Theodora, une era à la limite du mysticisme. En quelques mois, la rappeuse du 93 aura pris le pouvoir sur l’époque, faisant infuser son univers unique dans toutes les strates artistiques, musique, mode, vidéo. Dernière pierre en date – outre les trois concerts au Zénith complets en 20 minutes –, la sortie la semaine dernière du clip du morceau « Fashion Designa ». Réalisé par Melchior Leroux, ce clip a immédiatement marqué les rétines et les esprits avec son esthétique léchée mêlant afrofuturisme, Jean-Paul Goude et… Monstres et Compagnie.
Histoire de décrypter ce clip amené à entrer dans la légende du genre (oui oui), on a interviewé son réalisateur pour un échange qui plaira autant aux fashionistas qu’aux lecteurs des Cahiers du Cinéma. C’est aussi ça, la force de la team Theodora.

Comment s’est faite la connexion avec Theodora ?
Melchior : Elle date de plusieurs années, de l’époque où elle venait de sortir « Le paradis se trouve dans le 93 ». Juste après, avec mon équipe, on avait fait le clip pour son morceau « Besoin d’aide ». Une super expérience puisqu’elle et son équipe avaient validé la première version. Forcément, ça m’avait donné envie de retravailler avec elle. Récemment, ils m’ont recontacté pour les Flammes pour faire les visuels de sa prestation, qu’ils voulaient très épurés. Le soir de la cérémonie, son manager Noé m’a demandé si j’étais d’accord pour faire le clip de « Fashion Designa » sur un timing très serré de quelques jours. A nouveau, ils m’ont laissé une vraie liberté.
Quelles étaient tes références pour ce clip ?
Grace Jones et Jean-Paul Goude. Ma mère m’a toujours montré beaucoup d’images de Goude, tant ses pubs que ses clips, qu’il voyait comme un terrain d’expérimentation.

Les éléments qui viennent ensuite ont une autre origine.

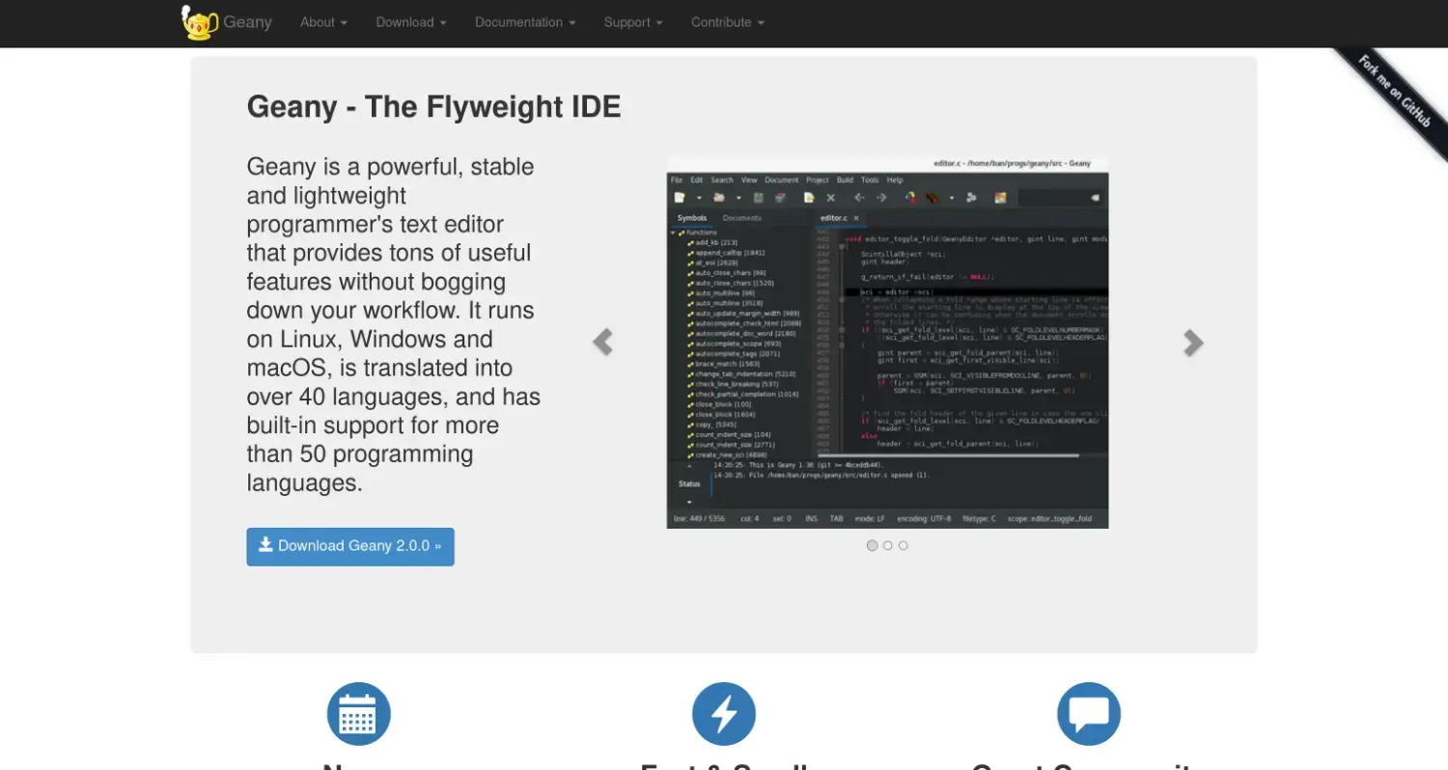Image resolution: width=1448 pixels, height=770 pixels.
Task: Click the calendar News icon
Action: 358,714
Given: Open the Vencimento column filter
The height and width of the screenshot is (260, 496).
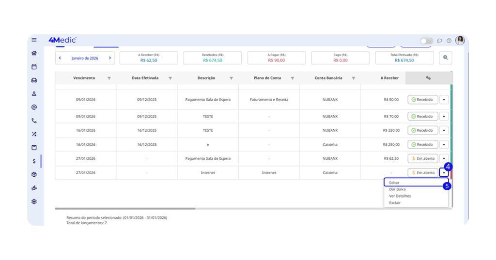Looking at the screenshot, I should (x=109, y=78).
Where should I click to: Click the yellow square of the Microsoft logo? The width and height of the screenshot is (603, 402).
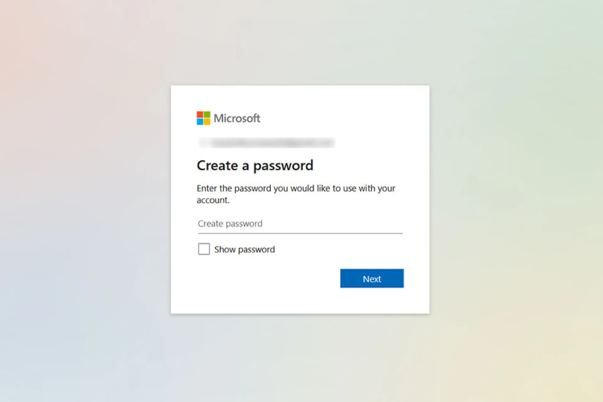tap(207, 122)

Il avait aussi la chance d’avoir Grace Jones comme compagne et muse. C’est un imaginaire qu’il fallait mêler à la seule indication de Theodora : l’afrofuturisme. Un thème suffisamment large sur le fond et la forme pour trouver plein de références et assez flou pour mettre ma patte.
Y a-t-il des références cachées dont tu peux nous parler ?
Sur celles que les gens ont captées, il y a Michel Ocelot. Ensuite, il y en a plusieurs que personne n’a vues que j’emprunte à des génériques. Je suis très fan de Saul Bass, qui, avec sa femme Elaine, a fait les premiers films d’Otto Preminger et disait que « le générique devait être l’extension d’un film ». Il a beaucoup travaillé sur l’expérimentation 2D sur pellicule, avec du papier découpé par exemple. A 1 minute 53, le plan des portes fait référence au générique de Monstres et Compagnie. L’autre ref cachée touche au générique d’OSS 117 n° 2, qui m’a permis d’utiliser la technique du split screen, ces images qui se scindent en plusieurs.

Comment a été conçu le clip ? Tous les tableaux étaient préparés ?
L’écriture s’est principalement faite en postproduction, sans story-board. Je fonctionne toujours de la même manière : j’aime pouvoir shooter le plus de matière sur fond vert, de plain-pied de préférence. Ensuite, j’essaye de créer des découpes en postprod. Le story-board enlève une pression mais ce qui était bien sur ce tournage, c’est qu’on ne contrôlait pas tout, comme ses tenues, avec parfois de une à trois heures pour chaque changement. Il y avait des refs qui donnaient le ton, mais je n’avais pas conscientisé tous les tableaux à l’avance.
C’est un clip hyper-contemporain avec un côté rétro. Comment as-tu obtenu cet effet ?
C’est quelque chose que je fais un peu machinalement. Je travaille pour une boîte d’effets spéciaux en parallèle, et ce que demandent les clients le plus souvent, c’est d’avoir un rendu plus organique, donc j’ai appris à reproduire ce grain un peu vintage. On a recréé un studio des années 1980 mais en postprod.

Le clip cartonne. Est-ce qu’on commence à parler de toi ?
J’ai rarement eu autant de retours pour un clip et vu autant d’engouement. J’ai pris 5 000 followers depuis la sortie et ça me dépasse un peu. J’ai eu bien plus que ce que je pouvais espérer et je dirais même que ça ouvre mon style à quelque chose de moins sombre. Mais ce qui me rend fou, c’est qu’il y a des gens qui en font des fan arts, et je trouve ça exceptionnel.